**Task statement:** Print the line containing "Click the Basic Dialog heading" and every later line of the records. Keep each one exactly as given, ending with the last.

[Stored data entries]
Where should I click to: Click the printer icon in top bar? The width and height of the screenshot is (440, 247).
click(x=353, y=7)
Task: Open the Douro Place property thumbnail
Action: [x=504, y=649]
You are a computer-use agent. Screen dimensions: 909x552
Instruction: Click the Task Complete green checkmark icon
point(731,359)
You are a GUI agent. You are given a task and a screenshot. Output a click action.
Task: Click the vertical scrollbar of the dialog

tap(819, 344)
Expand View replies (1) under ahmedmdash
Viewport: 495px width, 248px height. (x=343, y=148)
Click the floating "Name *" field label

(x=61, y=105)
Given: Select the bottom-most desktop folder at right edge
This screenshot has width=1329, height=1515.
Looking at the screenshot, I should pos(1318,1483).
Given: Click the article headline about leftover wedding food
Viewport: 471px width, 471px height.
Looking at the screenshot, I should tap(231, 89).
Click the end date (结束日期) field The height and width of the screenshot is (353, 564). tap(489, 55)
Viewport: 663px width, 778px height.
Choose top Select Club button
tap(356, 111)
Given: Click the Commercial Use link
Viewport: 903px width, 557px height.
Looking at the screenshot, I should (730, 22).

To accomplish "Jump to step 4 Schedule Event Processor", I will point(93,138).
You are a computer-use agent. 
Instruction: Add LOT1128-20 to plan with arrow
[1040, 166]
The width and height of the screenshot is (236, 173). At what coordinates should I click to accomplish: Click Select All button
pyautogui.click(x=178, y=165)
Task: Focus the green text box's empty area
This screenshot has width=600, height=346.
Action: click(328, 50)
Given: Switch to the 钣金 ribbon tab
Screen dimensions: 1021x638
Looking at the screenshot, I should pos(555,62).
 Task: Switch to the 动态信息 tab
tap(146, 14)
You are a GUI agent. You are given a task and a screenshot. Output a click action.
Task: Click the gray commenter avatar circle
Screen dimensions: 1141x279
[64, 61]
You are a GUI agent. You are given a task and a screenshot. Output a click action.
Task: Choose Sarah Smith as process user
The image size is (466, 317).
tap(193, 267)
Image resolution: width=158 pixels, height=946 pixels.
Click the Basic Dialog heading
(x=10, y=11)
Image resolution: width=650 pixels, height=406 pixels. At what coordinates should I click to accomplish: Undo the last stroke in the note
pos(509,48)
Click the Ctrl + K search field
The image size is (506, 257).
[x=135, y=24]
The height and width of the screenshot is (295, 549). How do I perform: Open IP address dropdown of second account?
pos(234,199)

**Answer to this exercise:**
Click the Basic Dialog heading
(x=10, y=11)
Image resolution: width=650 pixels, height=406 pixels. At what coordinates should I click to accomplish: Undo the last stroke in the note
pos(509,48)
Click the Ctrl + K search field
The image size is (506, 257).
[x=135, y=24]
The height and width of the screenshot is (295, 549). How do I perform: Open IP address dropdown of second account?
pos(234,199)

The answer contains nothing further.